Initié par une coalition d’ONG israéliennes pour la paix, un manifeste pour le soutien à la reconnaissance de l’Etat de Palestine a été relayé par la presse israélienne et notamment l’éditorialiste Gideon Levy dans "Haaretz". Nous publions ces 50 raisons de dire "oui", des arguments présentés par et pour des Israéliens mais qui interpellent tous les acteurs et observateurs d’un conflit maintenant vieux de 63 ans.

Voici les 50 raisons de dire oui à un Etat palestinien

1. Pour assurer l’identité d’Israël, en tant qu’état juif, sioniste et démocratique, dans l’esprit de sa déclaration d’indépendance.

2. L’instauration d’un Etat palestinien aux côtés d’Israël respectera la résolution historique de 1947 de deux Etats pour deux peuples.

3. Nous serons présents pour assurer la solidarité et réhabiliter la société israélienne.

4. Sans cela, les relations d’Israël avec l’Egypte, la Turquie, les Etats-Unis, et de fait, le monde entier, continueront de se dégrader.

5. L’instauration d’un Etat palestinien ouvrira la voie à une reconnaissance d’Israël par l’ensemble du monde arabe, et à la mise en œuvre de l’engagement des 22 états membres de la Ligue Arabe de normaliser leurs relations avec Israël.

6. Parce que la justice sociale ne s’arrête pas à la Ligne verte [ligne de démarcation datant de l’armistice de 1949 : ndlr]

7. Cela permettra des négociations sérieuses et équitables entre deux Etats, plutôt qu’entre un Etat et une autorité.

8. Jérusalem sera reconnue sur le plan international comme la capitale d’Israël et les ambassades étrangères y reviendront.

9. L’instauration d’un Etat palestinien mettra fin à l’occupation qui nous corrompt et affaiblit Israël.

10. Nous devrions prendre conscience que nous ne pouvons pas vivre plus longtemps dans un monde qui peut tolérer l’injustice, et que chaque peuple a droit à la liberté et à l’auto-détermination.

11. La création d’un Etat palestinien améliorera nettement les relations entre Juifs et Arabes en Israël, permettant d’engager les processus qui amèneront l’égalité entre les deux peuples à l’intérieur du pays.

12. La sécurité d’Israël et de l’Etat palestinien sont interdépendantes.

13. Cela posera des principes clairs concernant les caractéristiques de la frontière, principes qui ouvriront la voie à des négociations effectives.

14. L’établissement d’un Etat palestinien reconnu fera taire ceux qui se servent des Palestiniens comme prétexte pour nous boycotter et nous déclarer la guerre.

15. Ainsi, Israël pourra fixer ses frontières comme n’importe quel autre Etat.

16. Si nous n’acceptons pas un Etat palestinien nous nous retrouverons avec un Etat bi-national et perdrons le rêve sioniste.

17. Un Etat national palestinien résoudra le problème des réfugiés en son sein

18. Cela apportera une fin à la proposition fantaisiste d’un pays pour deux nations entre la Méditerranée et le Jourdain

19. A Tel Aviv, Ramallah, au Caire et à Damas, une génération jeune, laïque et férue de technologies grandit avec la foi dans sa capacité d’agir sur les changements et méprise les peurs créées par les gouvernements.

---

**OBJECTIF A:** Selon le texte sur les raisons de dire oui à un État palestinien, combien d'États membres compte la Ligue arabe ?
La liste qui suit n'a aucun rapport avec le texte de la page.

---

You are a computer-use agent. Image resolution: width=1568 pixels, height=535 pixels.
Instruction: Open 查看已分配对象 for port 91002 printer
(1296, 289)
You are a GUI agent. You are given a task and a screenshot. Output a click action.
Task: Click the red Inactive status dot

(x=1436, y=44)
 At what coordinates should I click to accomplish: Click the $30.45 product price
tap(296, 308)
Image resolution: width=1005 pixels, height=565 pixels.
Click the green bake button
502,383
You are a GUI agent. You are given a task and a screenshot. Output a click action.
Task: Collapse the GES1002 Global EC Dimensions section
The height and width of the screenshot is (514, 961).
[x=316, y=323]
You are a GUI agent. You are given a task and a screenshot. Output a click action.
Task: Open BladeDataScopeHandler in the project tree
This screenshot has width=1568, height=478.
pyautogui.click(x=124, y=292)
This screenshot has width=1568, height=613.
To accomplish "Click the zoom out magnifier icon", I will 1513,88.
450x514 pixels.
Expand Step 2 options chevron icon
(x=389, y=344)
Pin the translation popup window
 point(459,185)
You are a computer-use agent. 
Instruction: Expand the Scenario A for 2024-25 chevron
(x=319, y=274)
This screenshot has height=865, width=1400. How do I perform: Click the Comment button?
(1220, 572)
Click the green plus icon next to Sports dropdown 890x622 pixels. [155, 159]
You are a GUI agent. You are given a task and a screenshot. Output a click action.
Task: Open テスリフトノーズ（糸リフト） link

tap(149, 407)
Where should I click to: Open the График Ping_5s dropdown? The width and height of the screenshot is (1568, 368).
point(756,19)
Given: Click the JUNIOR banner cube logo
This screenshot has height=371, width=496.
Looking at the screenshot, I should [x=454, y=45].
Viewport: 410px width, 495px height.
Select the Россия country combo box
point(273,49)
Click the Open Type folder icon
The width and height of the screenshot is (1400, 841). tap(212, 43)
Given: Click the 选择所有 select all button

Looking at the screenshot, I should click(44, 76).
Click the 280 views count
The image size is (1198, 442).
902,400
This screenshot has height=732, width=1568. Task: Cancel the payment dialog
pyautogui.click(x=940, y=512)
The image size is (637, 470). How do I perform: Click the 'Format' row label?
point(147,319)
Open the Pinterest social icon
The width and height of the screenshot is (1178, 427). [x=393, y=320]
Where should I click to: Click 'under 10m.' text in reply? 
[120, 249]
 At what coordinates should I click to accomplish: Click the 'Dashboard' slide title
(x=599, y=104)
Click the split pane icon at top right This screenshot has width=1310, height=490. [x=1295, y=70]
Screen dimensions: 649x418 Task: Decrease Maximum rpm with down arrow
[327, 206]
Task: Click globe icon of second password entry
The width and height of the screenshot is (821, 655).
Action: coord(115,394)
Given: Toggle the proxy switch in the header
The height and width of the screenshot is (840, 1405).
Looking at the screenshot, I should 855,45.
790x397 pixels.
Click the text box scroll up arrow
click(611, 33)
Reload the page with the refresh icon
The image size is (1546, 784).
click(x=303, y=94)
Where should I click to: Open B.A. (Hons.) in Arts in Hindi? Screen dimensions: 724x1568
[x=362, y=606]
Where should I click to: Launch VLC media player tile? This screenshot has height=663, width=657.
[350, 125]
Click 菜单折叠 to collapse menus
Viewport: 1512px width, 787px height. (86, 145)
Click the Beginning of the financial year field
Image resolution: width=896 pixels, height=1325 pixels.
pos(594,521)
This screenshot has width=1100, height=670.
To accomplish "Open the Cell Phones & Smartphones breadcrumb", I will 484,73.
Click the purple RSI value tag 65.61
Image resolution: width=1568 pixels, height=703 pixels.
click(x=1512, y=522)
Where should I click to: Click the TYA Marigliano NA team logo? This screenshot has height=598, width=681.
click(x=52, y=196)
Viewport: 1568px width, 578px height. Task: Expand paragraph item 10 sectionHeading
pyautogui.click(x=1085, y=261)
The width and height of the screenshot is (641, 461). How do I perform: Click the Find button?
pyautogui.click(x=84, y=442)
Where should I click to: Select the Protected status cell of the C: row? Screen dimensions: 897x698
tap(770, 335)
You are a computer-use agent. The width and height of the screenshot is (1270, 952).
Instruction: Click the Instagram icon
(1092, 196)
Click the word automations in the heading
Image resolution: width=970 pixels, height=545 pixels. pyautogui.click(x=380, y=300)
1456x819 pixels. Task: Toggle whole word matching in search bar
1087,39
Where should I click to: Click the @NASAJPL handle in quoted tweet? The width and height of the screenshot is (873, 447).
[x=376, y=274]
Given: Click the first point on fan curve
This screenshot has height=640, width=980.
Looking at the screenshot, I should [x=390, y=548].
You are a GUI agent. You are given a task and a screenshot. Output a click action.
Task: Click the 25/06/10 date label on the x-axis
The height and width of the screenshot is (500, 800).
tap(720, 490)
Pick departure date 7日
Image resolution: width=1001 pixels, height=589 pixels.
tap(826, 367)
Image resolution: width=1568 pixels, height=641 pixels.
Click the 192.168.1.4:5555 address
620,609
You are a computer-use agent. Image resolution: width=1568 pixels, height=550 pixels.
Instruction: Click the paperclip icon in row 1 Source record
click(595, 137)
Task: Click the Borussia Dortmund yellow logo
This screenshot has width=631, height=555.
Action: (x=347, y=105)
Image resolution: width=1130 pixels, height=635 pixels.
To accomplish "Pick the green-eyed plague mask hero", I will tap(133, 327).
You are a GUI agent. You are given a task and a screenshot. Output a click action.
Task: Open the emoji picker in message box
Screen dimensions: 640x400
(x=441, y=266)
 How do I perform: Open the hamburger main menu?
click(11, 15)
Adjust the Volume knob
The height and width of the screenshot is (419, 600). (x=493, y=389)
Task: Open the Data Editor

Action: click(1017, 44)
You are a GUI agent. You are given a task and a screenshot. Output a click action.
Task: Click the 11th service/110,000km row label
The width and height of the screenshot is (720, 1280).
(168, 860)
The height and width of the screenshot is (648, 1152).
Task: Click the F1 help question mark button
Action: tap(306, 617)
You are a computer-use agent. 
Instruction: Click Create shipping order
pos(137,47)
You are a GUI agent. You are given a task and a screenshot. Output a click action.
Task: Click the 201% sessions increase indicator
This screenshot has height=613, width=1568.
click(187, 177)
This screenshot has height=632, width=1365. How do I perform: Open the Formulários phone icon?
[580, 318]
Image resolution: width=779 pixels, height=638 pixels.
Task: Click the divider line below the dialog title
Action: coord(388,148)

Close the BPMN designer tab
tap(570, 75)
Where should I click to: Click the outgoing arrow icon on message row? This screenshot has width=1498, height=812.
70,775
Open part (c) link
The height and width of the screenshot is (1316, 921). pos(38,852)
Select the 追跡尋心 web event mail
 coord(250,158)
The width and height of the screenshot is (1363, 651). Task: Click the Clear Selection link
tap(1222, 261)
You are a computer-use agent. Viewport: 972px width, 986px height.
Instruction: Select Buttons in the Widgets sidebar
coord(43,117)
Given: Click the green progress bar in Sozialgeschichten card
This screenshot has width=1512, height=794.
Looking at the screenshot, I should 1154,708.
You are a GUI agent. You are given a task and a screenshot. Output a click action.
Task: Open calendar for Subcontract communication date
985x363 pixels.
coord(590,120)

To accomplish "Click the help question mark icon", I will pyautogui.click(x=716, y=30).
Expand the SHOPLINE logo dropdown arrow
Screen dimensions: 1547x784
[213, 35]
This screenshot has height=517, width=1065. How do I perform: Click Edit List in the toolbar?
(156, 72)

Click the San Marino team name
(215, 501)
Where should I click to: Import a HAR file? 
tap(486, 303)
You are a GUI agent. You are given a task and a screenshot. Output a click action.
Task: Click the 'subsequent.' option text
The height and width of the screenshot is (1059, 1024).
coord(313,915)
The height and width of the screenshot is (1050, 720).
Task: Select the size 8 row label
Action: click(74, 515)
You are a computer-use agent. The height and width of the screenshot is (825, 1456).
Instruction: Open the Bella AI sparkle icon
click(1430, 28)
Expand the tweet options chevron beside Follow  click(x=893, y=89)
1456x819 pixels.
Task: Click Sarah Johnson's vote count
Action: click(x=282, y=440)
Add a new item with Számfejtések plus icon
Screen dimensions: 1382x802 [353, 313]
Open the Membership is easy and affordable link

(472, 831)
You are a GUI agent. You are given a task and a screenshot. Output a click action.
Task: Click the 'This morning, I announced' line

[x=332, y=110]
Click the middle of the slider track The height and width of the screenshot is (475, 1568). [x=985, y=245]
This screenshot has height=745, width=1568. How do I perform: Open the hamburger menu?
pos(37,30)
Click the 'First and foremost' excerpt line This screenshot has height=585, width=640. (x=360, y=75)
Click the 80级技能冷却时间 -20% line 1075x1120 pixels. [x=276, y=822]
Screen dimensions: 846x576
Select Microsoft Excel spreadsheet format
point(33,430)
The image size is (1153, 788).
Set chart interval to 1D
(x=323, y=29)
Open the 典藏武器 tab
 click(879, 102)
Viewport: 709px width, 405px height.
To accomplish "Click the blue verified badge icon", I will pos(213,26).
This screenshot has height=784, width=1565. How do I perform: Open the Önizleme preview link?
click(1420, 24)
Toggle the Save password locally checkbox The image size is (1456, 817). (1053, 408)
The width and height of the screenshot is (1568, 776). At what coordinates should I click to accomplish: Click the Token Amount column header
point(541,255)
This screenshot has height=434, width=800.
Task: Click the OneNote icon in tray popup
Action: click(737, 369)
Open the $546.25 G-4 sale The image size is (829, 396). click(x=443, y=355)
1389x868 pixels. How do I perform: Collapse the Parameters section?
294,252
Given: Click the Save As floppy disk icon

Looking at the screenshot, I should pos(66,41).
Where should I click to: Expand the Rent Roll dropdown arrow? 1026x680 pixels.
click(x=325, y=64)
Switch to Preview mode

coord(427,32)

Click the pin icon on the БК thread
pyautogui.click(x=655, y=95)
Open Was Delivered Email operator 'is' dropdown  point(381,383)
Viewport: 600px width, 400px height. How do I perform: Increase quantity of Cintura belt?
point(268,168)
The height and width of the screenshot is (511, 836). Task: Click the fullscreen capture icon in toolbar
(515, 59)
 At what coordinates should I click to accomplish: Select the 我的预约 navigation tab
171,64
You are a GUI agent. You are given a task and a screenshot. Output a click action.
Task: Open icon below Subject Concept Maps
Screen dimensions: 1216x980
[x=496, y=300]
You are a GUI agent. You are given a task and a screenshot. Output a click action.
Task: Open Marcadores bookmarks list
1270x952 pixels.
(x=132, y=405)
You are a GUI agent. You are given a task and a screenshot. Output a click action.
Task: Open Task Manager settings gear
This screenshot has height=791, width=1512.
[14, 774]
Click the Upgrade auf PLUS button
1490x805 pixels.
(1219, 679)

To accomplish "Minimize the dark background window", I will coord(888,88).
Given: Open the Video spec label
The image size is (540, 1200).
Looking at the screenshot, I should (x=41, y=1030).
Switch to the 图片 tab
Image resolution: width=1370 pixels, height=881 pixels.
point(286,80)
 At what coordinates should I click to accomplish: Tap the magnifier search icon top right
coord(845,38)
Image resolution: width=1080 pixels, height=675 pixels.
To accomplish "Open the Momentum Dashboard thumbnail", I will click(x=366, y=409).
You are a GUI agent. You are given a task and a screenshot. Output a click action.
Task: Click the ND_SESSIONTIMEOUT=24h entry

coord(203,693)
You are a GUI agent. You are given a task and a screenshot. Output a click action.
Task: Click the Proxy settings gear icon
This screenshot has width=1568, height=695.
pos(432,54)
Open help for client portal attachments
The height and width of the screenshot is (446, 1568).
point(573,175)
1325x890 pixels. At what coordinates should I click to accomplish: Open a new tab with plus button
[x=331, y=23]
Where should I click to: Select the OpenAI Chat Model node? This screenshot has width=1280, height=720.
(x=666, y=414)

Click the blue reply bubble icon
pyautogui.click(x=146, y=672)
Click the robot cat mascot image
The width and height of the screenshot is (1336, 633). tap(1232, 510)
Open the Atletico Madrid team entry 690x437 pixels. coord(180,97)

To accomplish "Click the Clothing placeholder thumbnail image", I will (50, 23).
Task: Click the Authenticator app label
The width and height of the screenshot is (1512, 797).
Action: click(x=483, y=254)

---

**OBJECTIF B:** Recopiez fidèlement la liste, depuis sa première ligne jusqu'à la ligne contenant « tap(149, 407) », celle-ci incluse, et rien d'autre.

**RÉPONSE COMPLÈTE A:** La Ligue arabe compte 22 États membres.

**RÉPONSE COMPLÈTE B:**
You are a computer-use agent. Image resolution: width=1568 pixels, height=535 pixels.
Instruction: Open 查看已分配对象 for port 91002 printer
(1296, 289)
You are a GUI agent. You are given a task and a screenshot. Output a click action.
Task: Click the red Inactive status dot

(x=1436, y=44)
 At what coordinates should I click to accomplish: Click the $30.45 product price
tap(296, 308)
Image resolution: width=1005 pixels, height=565 pixels.
Click the green bake button
502,383
You are a GUI agent. You are given a task and a screenshot. Output a click action.
Task: Collapse the GES1002 Global EC Dimensions section
The height and width of the screenshot is (514, 961).
[x=316, y=323]
You are a GUI agent. You are given a task and a screenshot. Output a click action.
Task: Open BladeDataScopeHandler in the project tree
This screenshot has width=1568, height=478.
pyautogui.click(x=124, y=292)
This screenshot has width=1568, height=613.
To accomplish "Click the zoom out magnifier icon", I will 1513,88.
450x514 pixels.
Expand Step 2 options chevron icon
(x=389, y=344)
Pin the translation popup window
 point(459,185)
You are a computer-use agent. 
Instruction: Expand the Scenario A for 2024-25 chevron
(x=319, y=274)
This screenshot has height=865, width=1400. How do I perform: Click the Comment button?
(1220, 572)
Click the green plus icon next to Sports dropdown 890x622 pixels. [155, 159]
You are a GUI agent. You are given a task and a screenshot. Output a click action.
Task: Open テスリフトノーズ（糸リフト） link

tap(149, 407)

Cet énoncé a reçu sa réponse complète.